» Assignment
Print nothing except the lines of the listing below from the line with "Close the debug_recursif" to the line with "Given: Reveal the", each exactly as written, both ends included.

» Dataset extract
----------------------------------------

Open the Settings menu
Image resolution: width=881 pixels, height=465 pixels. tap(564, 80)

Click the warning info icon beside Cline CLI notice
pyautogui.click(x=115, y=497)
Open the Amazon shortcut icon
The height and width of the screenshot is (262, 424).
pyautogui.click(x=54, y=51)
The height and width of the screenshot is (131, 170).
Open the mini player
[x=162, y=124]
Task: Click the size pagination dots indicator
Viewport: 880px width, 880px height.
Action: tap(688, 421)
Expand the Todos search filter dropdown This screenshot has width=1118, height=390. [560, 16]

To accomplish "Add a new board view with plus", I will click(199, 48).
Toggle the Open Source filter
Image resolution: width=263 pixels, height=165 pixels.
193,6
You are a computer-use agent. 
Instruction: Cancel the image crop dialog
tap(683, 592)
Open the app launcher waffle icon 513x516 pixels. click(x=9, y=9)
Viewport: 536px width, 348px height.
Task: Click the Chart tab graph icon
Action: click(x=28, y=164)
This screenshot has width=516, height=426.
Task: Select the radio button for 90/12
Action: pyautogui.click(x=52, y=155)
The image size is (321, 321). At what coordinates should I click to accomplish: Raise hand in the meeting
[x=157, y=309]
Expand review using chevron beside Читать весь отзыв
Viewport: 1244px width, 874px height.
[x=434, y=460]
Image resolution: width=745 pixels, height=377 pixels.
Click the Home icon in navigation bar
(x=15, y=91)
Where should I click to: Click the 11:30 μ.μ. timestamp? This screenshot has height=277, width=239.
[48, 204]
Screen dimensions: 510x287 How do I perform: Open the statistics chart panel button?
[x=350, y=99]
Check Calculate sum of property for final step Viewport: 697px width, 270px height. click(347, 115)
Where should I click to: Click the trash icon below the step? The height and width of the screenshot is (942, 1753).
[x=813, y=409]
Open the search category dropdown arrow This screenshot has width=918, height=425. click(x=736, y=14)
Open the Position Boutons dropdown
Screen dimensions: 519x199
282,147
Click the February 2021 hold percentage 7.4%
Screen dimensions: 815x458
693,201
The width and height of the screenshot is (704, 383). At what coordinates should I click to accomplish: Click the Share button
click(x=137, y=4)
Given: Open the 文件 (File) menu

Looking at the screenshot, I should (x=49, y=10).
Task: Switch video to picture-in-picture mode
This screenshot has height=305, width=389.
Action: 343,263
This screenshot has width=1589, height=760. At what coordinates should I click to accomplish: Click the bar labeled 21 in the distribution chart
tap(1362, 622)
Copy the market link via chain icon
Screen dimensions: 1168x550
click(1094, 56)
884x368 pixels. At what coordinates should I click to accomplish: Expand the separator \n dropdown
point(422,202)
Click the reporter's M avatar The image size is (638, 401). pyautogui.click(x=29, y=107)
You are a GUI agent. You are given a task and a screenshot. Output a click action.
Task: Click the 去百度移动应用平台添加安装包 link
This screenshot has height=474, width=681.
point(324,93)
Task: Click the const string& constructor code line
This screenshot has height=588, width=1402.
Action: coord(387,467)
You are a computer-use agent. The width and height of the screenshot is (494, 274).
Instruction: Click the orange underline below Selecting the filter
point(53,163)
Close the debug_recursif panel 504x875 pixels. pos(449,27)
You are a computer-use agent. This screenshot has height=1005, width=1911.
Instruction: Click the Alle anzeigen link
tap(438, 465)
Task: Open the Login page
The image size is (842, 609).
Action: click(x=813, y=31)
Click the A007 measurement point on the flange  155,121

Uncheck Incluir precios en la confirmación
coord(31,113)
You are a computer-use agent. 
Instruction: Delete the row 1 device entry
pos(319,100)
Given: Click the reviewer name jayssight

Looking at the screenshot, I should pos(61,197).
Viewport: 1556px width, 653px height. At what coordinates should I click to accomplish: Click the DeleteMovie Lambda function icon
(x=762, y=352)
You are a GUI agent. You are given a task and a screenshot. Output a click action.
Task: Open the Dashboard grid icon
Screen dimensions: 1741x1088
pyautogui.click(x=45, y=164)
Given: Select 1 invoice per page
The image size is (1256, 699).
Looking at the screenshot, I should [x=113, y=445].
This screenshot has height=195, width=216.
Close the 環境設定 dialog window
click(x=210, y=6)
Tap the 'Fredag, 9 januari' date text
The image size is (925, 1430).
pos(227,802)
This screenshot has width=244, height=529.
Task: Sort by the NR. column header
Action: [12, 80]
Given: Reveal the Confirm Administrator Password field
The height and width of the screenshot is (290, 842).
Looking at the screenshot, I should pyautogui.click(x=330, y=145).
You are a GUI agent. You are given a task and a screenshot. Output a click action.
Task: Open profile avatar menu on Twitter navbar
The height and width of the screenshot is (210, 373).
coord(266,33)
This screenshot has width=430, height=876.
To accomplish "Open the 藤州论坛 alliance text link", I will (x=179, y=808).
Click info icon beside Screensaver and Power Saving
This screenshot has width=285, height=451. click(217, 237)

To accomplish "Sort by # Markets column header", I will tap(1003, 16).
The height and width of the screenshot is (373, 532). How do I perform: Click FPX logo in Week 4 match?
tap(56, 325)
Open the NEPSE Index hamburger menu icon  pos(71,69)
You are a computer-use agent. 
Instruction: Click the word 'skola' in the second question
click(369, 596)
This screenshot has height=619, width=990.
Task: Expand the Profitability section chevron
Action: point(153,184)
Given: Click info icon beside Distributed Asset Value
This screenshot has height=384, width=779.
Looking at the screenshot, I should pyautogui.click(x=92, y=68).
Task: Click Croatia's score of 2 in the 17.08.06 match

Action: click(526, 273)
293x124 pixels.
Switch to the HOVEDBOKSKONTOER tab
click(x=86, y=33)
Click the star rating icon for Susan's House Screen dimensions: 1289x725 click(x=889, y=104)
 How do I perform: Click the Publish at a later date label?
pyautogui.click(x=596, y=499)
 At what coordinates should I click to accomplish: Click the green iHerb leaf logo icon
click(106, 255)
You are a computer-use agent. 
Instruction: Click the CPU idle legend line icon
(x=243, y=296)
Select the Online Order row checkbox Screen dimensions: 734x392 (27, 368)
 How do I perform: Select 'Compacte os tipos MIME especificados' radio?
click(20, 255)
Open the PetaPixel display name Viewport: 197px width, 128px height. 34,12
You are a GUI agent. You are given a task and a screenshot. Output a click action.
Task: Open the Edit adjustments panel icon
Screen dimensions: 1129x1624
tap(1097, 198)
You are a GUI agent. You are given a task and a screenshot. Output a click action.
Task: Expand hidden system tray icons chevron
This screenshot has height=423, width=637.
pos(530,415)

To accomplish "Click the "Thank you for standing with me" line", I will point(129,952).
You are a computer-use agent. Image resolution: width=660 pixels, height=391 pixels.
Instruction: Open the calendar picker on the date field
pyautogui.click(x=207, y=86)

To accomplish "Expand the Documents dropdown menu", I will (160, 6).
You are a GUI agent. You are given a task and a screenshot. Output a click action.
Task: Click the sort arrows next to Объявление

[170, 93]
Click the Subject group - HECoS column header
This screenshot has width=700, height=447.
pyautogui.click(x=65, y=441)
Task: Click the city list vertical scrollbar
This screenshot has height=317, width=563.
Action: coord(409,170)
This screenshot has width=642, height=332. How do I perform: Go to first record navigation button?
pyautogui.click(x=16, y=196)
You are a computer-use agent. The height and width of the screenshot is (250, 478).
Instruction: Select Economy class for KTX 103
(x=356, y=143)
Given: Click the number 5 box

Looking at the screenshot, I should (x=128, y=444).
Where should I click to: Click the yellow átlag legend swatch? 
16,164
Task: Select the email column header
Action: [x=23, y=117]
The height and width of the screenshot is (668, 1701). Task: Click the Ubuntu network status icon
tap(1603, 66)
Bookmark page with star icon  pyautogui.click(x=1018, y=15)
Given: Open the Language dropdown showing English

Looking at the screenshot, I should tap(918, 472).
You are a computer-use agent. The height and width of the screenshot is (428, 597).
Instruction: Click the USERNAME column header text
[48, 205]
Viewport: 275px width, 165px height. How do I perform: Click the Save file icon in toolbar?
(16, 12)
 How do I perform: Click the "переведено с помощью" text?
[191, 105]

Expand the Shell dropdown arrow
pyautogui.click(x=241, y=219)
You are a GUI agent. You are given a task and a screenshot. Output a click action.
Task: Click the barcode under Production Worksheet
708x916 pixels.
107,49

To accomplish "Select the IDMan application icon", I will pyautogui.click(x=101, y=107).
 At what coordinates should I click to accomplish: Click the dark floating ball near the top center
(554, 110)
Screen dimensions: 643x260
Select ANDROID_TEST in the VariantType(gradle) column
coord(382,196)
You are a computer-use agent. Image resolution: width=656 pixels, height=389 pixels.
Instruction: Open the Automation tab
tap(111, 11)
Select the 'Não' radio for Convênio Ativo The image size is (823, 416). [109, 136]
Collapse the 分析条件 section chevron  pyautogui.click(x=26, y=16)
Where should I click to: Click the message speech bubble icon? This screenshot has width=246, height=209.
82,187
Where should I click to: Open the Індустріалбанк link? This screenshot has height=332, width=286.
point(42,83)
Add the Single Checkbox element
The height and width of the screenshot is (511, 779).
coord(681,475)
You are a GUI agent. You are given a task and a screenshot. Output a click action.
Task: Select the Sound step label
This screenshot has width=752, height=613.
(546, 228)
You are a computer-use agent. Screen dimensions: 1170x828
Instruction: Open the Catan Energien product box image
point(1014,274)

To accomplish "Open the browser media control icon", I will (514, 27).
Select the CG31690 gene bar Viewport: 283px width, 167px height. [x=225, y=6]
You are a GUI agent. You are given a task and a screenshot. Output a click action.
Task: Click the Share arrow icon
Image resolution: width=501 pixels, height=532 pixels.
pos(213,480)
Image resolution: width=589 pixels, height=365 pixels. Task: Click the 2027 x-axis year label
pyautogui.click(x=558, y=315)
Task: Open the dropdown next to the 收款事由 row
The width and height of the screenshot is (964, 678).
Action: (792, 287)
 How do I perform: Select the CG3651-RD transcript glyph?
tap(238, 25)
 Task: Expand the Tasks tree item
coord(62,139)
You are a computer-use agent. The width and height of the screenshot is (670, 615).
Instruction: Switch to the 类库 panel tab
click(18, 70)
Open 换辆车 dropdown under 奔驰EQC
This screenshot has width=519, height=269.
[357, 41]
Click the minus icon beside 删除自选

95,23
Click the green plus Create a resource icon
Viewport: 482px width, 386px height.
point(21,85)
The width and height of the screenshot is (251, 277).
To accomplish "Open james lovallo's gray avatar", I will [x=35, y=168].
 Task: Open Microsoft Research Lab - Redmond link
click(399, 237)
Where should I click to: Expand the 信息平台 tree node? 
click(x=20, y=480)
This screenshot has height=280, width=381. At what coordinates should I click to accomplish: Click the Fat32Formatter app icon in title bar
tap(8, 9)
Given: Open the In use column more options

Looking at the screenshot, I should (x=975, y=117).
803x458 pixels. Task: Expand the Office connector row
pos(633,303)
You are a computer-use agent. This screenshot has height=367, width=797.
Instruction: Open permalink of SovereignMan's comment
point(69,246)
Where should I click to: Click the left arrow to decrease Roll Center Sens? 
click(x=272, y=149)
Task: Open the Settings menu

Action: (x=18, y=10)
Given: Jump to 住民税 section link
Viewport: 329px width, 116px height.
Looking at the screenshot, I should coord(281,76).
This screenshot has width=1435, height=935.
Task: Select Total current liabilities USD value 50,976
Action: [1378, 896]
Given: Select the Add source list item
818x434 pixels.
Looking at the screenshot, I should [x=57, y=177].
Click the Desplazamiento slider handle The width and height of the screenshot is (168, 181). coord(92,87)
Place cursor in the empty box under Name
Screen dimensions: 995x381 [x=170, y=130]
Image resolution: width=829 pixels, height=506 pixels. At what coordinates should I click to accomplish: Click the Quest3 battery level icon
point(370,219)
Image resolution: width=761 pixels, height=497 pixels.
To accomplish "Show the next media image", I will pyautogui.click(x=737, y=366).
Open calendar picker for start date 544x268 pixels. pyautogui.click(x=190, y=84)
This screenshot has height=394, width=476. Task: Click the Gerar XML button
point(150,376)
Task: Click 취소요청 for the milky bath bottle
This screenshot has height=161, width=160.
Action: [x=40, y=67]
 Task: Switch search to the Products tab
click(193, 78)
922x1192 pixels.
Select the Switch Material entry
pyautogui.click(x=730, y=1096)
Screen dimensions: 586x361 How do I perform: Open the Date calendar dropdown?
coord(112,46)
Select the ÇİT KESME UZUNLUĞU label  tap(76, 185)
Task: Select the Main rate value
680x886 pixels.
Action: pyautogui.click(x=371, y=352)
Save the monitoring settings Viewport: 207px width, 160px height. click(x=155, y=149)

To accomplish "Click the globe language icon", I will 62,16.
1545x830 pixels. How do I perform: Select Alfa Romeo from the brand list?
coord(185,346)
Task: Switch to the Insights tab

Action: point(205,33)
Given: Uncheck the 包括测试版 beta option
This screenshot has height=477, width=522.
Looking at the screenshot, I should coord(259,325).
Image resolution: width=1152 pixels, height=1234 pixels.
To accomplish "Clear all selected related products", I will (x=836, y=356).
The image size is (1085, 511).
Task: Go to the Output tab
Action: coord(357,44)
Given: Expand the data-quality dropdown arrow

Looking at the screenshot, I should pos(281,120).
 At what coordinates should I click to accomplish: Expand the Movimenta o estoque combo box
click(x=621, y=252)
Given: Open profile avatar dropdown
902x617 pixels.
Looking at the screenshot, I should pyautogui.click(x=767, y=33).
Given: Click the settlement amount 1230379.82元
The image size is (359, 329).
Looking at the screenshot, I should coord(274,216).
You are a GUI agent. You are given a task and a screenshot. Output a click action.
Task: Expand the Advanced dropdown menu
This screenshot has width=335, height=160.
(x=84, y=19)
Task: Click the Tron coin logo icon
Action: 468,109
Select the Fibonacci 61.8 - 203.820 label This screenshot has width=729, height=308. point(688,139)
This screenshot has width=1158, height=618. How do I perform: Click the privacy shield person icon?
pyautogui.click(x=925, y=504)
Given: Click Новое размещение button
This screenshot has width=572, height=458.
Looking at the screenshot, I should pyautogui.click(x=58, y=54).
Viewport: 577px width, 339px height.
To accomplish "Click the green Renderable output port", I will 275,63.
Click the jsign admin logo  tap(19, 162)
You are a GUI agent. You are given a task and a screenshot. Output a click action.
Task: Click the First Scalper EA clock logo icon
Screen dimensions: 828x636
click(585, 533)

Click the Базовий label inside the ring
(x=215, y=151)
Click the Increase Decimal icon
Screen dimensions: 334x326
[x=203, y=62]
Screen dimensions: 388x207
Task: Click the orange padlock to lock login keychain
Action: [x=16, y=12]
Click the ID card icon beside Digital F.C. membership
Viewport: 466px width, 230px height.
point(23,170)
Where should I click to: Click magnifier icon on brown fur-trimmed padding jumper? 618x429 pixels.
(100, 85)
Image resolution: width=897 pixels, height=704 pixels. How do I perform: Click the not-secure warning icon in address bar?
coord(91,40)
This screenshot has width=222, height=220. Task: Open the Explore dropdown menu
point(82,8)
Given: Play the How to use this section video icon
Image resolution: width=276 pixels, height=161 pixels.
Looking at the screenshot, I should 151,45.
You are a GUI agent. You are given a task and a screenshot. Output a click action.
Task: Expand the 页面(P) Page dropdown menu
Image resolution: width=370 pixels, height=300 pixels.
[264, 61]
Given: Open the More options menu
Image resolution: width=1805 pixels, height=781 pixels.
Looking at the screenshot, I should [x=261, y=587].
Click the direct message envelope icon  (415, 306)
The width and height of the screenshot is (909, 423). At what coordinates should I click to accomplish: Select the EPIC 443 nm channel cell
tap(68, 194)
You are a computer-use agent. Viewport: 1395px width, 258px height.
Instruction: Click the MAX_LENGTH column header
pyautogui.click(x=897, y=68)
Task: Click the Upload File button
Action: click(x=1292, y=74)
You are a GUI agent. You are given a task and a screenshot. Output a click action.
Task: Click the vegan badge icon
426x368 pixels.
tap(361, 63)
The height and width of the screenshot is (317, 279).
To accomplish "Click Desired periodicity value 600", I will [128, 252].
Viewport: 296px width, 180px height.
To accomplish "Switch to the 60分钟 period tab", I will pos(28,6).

----------------------------------------

» Answer box
Close the debug_recursif panel 504x875 pixels. pos(449,27)
You are a computer-use agent. This screenshot has height=1005, width=1911.
Instruction: Click the Alle anzeigen link
tap(438, 465)
Task: Open the Login page
The image size is (842, 609).
Action: click(x=813, y=31)
Click the A007 measurement point on the flange  155,121

Uncheck Incluir precios en la confirmación
coord(31,113)
You are a computer-use agent. 
Instruction: Delete the row 1 device entry
pos(319,100)
Given: Click the reviewer name jayssight

Looking at the screenshot, I should pos(61,197).
Viewport: 1556px width, 653px height. At what coordinates should I click to accomplish: Click the DeleteMovie Lambda function icon
(x=762, y=352)
You are a GUI agent. You are given a task and a screenshot. Output a click action.
Task: Open the Dashboard grid icon
Screen dimensions: 1741x1088
pyautogui.click(x=45, y=164)
Given: Select 1 invoice per page
The image size is (1256, 699).
Looking at the screenshot, I should [x=113, y=445].
This screenshot has height=195, width=216.
Close the 環境設定 dialog window
click(x=210, y=6)
Tap the 'Fredag, 9 januari' date text
The image size is (925, 1430).
pos(227,802)
This screenshot has width=244, height=529.
Task: Sort by the NR. column header
Action: [12, 80]
Given: Reveal the Confirm Administrator Password field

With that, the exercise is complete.